What is needed:
Answer these from the press release below about the teachers' union ad campaign.
(a) How much does the campaign cost?
(b) Who is the president of New York State United Teachers?
(c) Whose executive budget was released the week before the campaign was announced?

ALBANY, N.Y. Jan. 25, 2021 — New York State United Teachers today announced a new statewide advertising campaign calling on the state to implement new taxes on the ultrawealthy to help fund critical public services, including K-12 schools, higher education and health care.
The $300,000 campaign will include digital advertisements, billboards along major state highways and bus ads both upstate and downstate. Highlighting significant increases in billionaire wealth during the pandemic — even as millions of New York families have suffered — the ads note that the ultrawealthy must help rebuild New York State after the COVID-19 pandemic and “Fund Our Future.”
Examples of the ads can be found here.
“Rebuilding New York is not a question of resources — it’s a question of will,” NYSUT President Andy Pallotta said. “It’s long past time that the state asked the wealthiest New Yorkers to pay their fair share toward public services, not just to help address the short-term budget problems we face, but to ensure we’re generating the revenues public schools, colleges and hospitals need for long-term success. ‘Fund Our Future’ isn’t a slogan. It’s a moral imperative now more than ever.”
The union’s new ad campaign follows the release of Gov. Andrew Cuomo’s executive budget last week. Pallotta said that while NYSUT agrees that New York deserves its fair share of additional stimulus funding from Washington, a two-pronged approach to the state’s fiscal crisis that pairs federal money with new taxes on the wealthiest New Yorkers is the right approach.

Input data:
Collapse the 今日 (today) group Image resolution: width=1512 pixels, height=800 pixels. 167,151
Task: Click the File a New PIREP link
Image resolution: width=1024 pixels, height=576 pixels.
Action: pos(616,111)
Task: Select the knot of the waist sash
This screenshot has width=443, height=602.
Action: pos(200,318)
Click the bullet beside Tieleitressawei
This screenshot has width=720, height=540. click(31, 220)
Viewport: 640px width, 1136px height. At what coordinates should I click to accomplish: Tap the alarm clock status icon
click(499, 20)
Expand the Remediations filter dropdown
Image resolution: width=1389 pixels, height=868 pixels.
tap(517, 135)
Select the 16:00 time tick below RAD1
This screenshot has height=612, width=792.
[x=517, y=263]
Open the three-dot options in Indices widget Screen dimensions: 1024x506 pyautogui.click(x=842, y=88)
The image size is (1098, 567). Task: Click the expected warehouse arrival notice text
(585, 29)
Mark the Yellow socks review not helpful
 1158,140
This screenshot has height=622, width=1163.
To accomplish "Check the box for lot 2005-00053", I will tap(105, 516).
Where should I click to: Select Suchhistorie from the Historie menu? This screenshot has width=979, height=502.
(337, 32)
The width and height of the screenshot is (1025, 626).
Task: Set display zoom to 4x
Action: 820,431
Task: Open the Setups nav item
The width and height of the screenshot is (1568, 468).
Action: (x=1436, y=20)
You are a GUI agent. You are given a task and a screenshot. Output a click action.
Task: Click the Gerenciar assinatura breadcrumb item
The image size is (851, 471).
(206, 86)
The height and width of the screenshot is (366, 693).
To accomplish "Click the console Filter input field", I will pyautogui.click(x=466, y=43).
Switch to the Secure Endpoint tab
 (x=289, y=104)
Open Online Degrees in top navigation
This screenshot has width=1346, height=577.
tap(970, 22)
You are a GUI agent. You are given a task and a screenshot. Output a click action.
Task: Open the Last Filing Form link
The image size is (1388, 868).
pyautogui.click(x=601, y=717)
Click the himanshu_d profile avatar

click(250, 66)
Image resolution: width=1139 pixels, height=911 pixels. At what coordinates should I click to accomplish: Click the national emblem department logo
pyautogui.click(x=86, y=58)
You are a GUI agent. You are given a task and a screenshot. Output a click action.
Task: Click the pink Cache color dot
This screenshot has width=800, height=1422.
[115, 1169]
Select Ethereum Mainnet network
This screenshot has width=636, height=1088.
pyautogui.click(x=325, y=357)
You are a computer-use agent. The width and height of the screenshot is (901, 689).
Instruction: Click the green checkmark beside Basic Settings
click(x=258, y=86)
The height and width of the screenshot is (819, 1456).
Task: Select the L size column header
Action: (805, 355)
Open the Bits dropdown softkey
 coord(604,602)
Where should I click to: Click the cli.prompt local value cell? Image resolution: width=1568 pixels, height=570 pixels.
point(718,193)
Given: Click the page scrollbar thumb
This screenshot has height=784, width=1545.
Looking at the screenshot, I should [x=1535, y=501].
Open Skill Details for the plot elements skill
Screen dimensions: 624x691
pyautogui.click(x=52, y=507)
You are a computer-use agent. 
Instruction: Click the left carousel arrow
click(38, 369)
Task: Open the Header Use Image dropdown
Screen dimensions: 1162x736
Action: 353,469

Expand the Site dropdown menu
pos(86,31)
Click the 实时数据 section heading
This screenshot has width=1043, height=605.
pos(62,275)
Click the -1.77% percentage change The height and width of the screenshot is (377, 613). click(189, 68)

Finished exercise:
(a) $300,000
(b) Andy Pallotta
(c) Gov. Andrew Cuomo's